Trwają poszukiwania ponad 100 osób, które zasypała lawina w bazie na lodowcu Siaczen na granicy z Indiami. Blisko 40 godzin po wypadku nadal nie odnaleziono ofiar - podała pakistańska armia.

Ekipa ratunkowa przeszukuje teren zasypany przez lawinę przy wsparciu śmigłowców i ciężkiego sprzętu. Warstwa śniegu, która spadła w okolicach bazy, sięga miejscami 25 metrów.

Nie ma nadziei, ani żadnej szansy na odnalezienie kogoś żywego - powiedział agencji AFP pułkownik Sher Khan. W tych warunkach można przeżyć od pięciu do dziesięciu minut - dodał.

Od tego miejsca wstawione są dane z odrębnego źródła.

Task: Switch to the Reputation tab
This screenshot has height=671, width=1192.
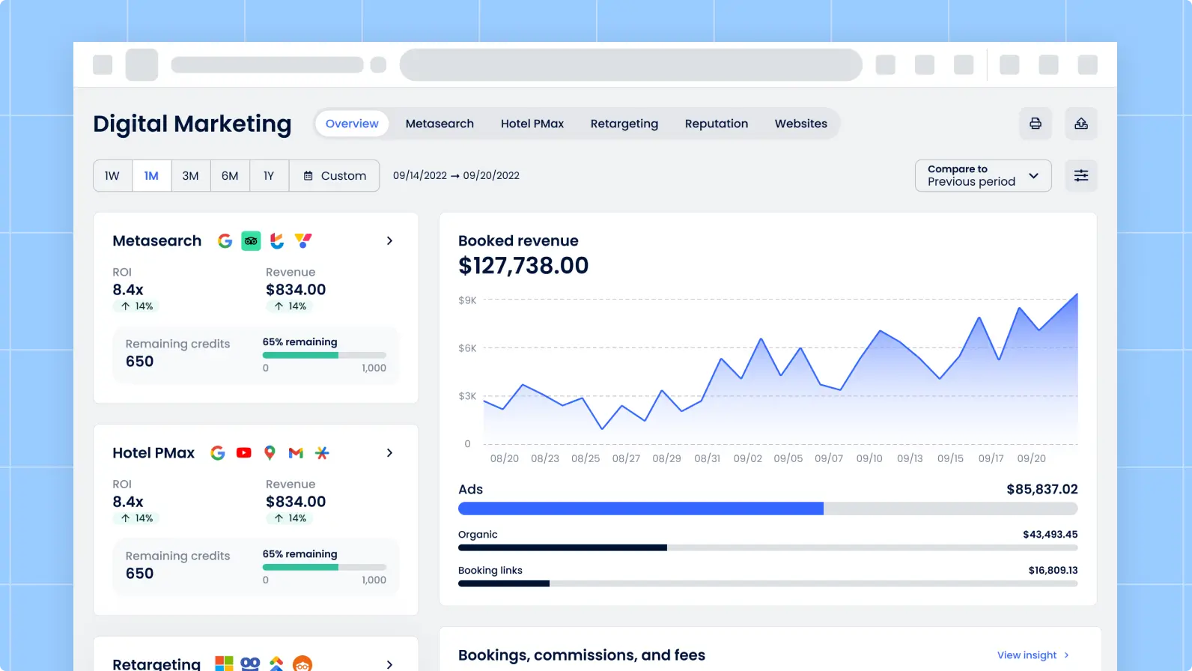Action: [716, 124]
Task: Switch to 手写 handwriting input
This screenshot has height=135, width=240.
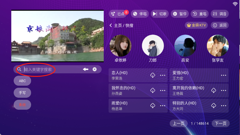Action: click(x=22, y=93)
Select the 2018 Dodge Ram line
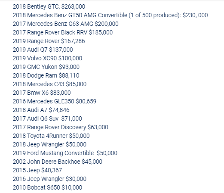Screen dimensions: 224x193 click(46, 75)
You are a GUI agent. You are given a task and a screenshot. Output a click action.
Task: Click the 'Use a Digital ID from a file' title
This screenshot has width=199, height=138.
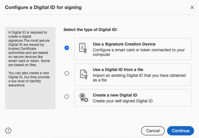[118, 70]
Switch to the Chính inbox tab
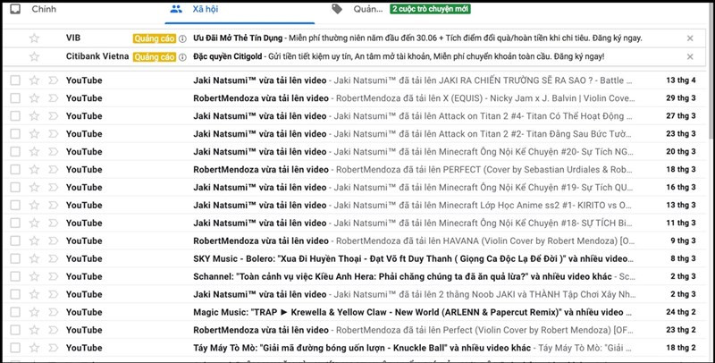Screen dimensions: 715x363 42,9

Lawina zeszła na bazę w sobotę około godz. 6 rano. Akcja ratunkowa została zawieszona w sobotę wieczorem ze względu na zmrok i złe warunki pogodowe. Oficer, który pragnął pozostać anonimowy, powiedział agencji AFP, że poszukiwania ciał ofiar potrwają wiele dni.

Tysiące żołnierzy pakistańskich i indyjskich stacjonuje na granicznym lodowcu Siaczen, często określanym mianem najwyżej położonego pola walki między dwoma krajami w konflikcie o Kaszmir. W 1984 roku lodowiec był miejscem krwawych starć.

Siaczen leży na północno-wschodnim odcinku linii kontroli między Pakistanem a Indiami, za rzeką Indus i za Himalajami, gdzie zaczynają się góry Karakorum. Linia kontroli wspina się tam na gigantyczny lodowiec - mający długość ponad 80 kilometrów - i przecina go na wysokości sześciu tysięcy metrów.

Mimo że zimą temperatura spada tam do minus 50 stopni Celsjusza, zarówno Indie, jak i Pakistan utrzymują tam posterunki wojskowe.